On avait prévu d’en construire 10.000 exemplaires…, 4.000 seulement sortiront de la nouvelle chaîne érigée à son intention et 2.800 seulement seront effectivement vendues !
Le projet Corvette avait sérieusement du plomb dans l’aile, cependant, à la tête de Chevrolet, des hommes continuaient à y croire et, en 1954, Ed Cole, alors patron de la marque fit appel à un belge d’origine russe : Zora Arkus-Duntov pour remettre le projet sur pied…, un élément l’avait conforté dans ce sens : l’annonce en 1954 que Ford allait dévoiler en 1955 une bien meilleure voiture que la Corvette, la Thunderbird…, a empèché que Chevrolet stoppe la fabrication de la Corvette !
Ford était réellement l’ennemi numéro 1 de Chevrolet, de plus, c’est dans le même temps qu’arriva d’Europe la Mercedes 300SL qui ne manquait ni de charme, ni de sophistication technique alors que la Corvette, elle, était seulement clinquante.
G.M. l’avait voulue peu coûteuse…, mais il fallait tout de même payer pratiquement le prix d’une Cadillac pour l’obtenir… et…, si elle faisait le poids par rapport à ses concurentes, c’était réellement parcequ’elle était lourde…, avec un comportement routier absolument incompatible avec le prix demandé.
Duntov s’attaqua d’abord au châssis, changea pratiquement tout ce qui concernait les antiques suspensions et exigea un nouveau moteur : “Un V8 sinon rien”… et en 1955 la Corvette était disponible avec un V-8 de 225 chevaux, alimenté par deux carbus quadruple corps, elle accélérait en 7,5 secondes pour le 0 à 60 miles et se “tapait” plus de 150 miles en pointe (plus de 240 km/h)…, Chevrolet, gourmand, voulait non seulement détrôner la Thunderbird de Ford, mais aussi créer une brèche dans les succès glanés par les sportives européennes qui n’en finissaient pas de s’imposer aux Etats Unis.., c’est une longue histoire !
Pré-production Corvette EX-122 1953
Mal acceptées au début comme le sont en général toutes les nouvelles réalisations, les Corvette 53/54/55 font aujourd’hui partie intégrante du “rêve américain” dans sa forme la plus intense, elles atteignent actuellement une complète maturité, ce qui ne veut pas dire que les modèles que l’on propose aujourd’hui soient (proportionnellement) plus alléchants que les premiers modèles qui furent exposés en 1953 !

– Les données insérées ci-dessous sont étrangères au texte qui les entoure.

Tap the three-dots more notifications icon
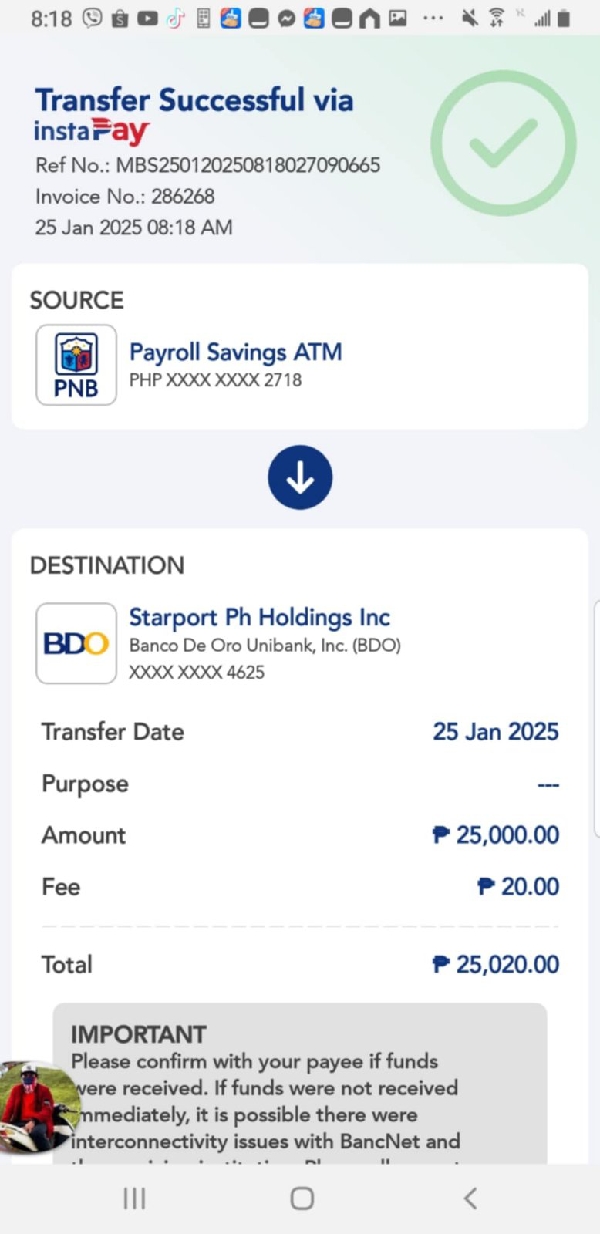 coord(433,18)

Les voitures américaines se sont avérées de tout temps, être pesantes et massives et en totale contradiction avec la finesse des lignes imaginées par les stylistes de l’Ancien Continent, la Corvette n’échappe pas à cette règle et pourtant, en Europe, prolifèrent des clubs de “fans” de cette voiture, et certaines firmes se sont imposées comme spécialités de l’accessoire pour Corvette.
Des revues spécialisées sur le sujet sont régulièrement éditées et de nombreux ouvrages lui sontt consacrés, il existe même des ouvrages de référence qui répertorient les modèles et les classent en fonction de la valeur d’investissement qu’ils représentent.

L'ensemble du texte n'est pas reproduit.